Perjalanan pulang tidak sama dengan perjalanan berangkat, karena lepas hujan lebat akhirnya kami harus lebih hati-hati untuk turun karena takut kepleset karena hujan yang membuat licin jalan-jalan. Dan alhamdulillah perjalanan pulang kami berjalan lancar tanpa ada halangan, meskipun siang hari kondisi mendung masih ada. Sesampainya di rumah Evi kami disuguhkan makanan khas desa Poncokusumo. Suka dengan masakannya, terlebih sambal yang dibuat. Awalnya gak mau makan sambal karena kena asam lambung, tapi nekat aja nyambal kemarin. Karena sensai pedas bikin selera makan nambah. Terbukti setelah pagi harinya panas ke kamar mandi saat BAB. Awalnya teman-teman malu untuk makan, lalu saya pun berinistiatif untuk membagi-bagikan piring yang sudah tersedia ke satu-satu dari mereka. Kalau gak gini maka saling sungkan dan bisa jadi makanan yang sudah dimakan cuman jadi bahan tontonan. selepas makan siang, kami numpang istirahat untuk melepas rasa penat saat perjalanan dari malang kota ke rumah evi di Poncokusumo dan habis perjalanan pula dari rumah evi ke coban bidadari. Saat asik beristirahat ternyata diluar sudah mulai turun hujan, jadinya ya harus siap-siap kebasahan kalau melakukan perjalanan pulang dari rumah evi ke kost-an masing-masing. Setelah lumayan lama menunggu hujan bersenda gurau sambil rasan-rasan ngalor ngidul akhirnya kami memutuskan untuk pamit sama keluarga Evi. Dan berterimakasih karena mau menampung kami beristirahat, terlebih memberikan sambutan yang begitu hangat terhadap kami. Teruntuk ibu Evi terimakasih sudah sedianya memasakan hidangan kami. Pasti repot di dapur seharian untuk menyediakan makanan buat kita.

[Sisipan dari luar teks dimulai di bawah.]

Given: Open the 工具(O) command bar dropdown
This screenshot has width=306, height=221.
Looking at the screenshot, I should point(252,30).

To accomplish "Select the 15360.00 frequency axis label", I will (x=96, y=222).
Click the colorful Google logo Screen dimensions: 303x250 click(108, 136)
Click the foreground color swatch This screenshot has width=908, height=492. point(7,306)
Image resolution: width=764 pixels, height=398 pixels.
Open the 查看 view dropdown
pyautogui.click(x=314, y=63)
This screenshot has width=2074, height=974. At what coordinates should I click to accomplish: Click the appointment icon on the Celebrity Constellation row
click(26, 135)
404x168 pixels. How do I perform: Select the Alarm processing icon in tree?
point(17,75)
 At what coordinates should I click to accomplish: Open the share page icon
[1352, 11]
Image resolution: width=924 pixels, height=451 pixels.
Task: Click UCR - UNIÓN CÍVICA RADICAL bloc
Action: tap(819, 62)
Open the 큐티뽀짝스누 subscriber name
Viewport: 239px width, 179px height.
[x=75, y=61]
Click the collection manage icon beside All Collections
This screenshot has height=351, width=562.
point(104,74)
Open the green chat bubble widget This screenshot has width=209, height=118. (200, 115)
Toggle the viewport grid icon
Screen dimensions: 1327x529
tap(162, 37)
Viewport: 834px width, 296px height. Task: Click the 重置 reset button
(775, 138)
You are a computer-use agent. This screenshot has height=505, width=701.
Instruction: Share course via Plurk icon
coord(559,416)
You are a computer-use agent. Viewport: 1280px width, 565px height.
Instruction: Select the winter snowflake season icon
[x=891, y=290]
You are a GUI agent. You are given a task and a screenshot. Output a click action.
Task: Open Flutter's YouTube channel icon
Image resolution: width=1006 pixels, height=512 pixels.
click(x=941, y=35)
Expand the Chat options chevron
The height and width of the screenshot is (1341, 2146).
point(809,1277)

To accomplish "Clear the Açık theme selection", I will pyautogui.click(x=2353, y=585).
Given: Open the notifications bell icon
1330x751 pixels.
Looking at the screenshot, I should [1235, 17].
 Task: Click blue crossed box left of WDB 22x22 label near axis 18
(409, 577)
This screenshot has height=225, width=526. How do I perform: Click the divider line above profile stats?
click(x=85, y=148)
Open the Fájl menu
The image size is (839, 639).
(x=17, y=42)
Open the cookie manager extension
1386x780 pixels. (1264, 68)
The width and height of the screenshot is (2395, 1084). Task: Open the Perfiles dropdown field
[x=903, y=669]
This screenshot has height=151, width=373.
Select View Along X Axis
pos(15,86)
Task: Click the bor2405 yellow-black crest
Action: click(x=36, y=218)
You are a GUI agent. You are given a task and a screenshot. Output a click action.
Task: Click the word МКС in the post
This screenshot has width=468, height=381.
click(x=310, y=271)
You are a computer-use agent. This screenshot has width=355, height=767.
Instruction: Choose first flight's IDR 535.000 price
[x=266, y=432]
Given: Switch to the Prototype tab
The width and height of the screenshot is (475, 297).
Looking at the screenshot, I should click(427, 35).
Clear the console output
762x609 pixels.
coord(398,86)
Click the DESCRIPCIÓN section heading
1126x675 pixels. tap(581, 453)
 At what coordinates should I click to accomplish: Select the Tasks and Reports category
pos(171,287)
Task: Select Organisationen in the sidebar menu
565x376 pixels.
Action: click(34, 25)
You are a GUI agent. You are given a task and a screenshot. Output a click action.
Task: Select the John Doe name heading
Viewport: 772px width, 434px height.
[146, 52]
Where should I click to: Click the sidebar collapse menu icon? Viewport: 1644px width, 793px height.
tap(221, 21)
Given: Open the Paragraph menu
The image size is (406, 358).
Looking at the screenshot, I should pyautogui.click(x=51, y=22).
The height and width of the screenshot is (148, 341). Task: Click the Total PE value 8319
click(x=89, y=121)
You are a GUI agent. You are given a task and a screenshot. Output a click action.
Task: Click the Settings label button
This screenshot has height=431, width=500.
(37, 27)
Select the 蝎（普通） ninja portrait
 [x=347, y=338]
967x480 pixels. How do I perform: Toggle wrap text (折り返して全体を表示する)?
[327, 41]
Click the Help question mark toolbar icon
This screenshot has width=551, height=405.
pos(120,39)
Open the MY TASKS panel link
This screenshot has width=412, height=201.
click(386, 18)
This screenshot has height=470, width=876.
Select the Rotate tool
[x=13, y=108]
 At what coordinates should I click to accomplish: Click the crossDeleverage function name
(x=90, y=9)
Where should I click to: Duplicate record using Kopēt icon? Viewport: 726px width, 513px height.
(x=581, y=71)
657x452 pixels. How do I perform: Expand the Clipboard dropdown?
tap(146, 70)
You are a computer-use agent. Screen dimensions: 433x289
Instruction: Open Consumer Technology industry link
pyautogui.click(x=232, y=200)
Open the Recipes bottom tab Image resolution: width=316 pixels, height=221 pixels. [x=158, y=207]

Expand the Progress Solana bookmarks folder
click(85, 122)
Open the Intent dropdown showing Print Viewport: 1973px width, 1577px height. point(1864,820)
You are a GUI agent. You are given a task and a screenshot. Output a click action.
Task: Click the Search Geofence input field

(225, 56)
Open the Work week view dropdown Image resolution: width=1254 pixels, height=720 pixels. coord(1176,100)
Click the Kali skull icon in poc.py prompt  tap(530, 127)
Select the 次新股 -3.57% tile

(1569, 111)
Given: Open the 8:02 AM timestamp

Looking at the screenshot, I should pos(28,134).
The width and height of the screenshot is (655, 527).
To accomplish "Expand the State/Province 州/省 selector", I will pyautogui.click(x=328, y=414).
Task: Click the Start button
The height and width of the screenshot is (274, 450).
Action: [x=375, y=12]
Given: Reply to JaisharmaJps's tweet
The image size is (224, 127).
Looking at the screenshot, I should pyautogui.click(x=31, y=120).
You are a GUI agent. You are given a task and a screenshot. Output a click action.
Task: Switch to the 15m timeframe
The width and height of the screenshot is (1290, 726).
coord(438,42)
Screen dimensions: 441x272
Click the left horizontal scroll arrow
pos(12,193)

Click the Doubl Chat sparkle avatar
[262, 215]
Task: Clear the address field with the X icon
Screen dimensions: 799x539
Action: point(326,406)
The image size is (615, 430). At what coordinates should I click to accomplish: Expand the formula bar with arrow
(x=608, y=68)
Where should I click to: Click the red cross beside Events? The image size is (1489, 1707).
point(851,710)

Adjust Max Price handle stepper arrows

Kami melakukan perjalanan pulang dari Poncokusmo sekitar pukul lima sore hari. Disertai hujan rerintik kami memacu kuda besi masing-masing untuk pulang ke Malang kota. Karena tadi saat di pimpin oleh Rahman lebih kesasar dari pada saya, akhirnya mereka memutuskan untuk menjadikan saya sebagai petunjuk arah. Terpaksa harus mengambil posisi terdepan dari teman-teman yang lain. Dan tanpa disangka, ditengah perjalanan hujan mulai turun lebat sehingga saya memutuskan untuk memakai mantel atau jas hujan, takut kebasahan dan sakit malah repot sendiri nantinya. Dalam perjalanan pulang alhamdulillah tidak ada hambatan yang melanda. Karena sudah pernah kesasar dan tahu tujuan pulang akhirnya kami selamat sampai tujuan masing-masing dengan membawa foto-foto yang banyak. Tentunya cerita yang saya tulis, buat bukti hitam putih perjalanan kami yang terliput suka, duka, canda, dan bahagia. Sekian dulu yang bisa saya ceritakan kepada kalian, semoga suka dengan tulisan saya yaa. Maap kalau ada kalimat atau kata yang susah dimengerti dan dipahami.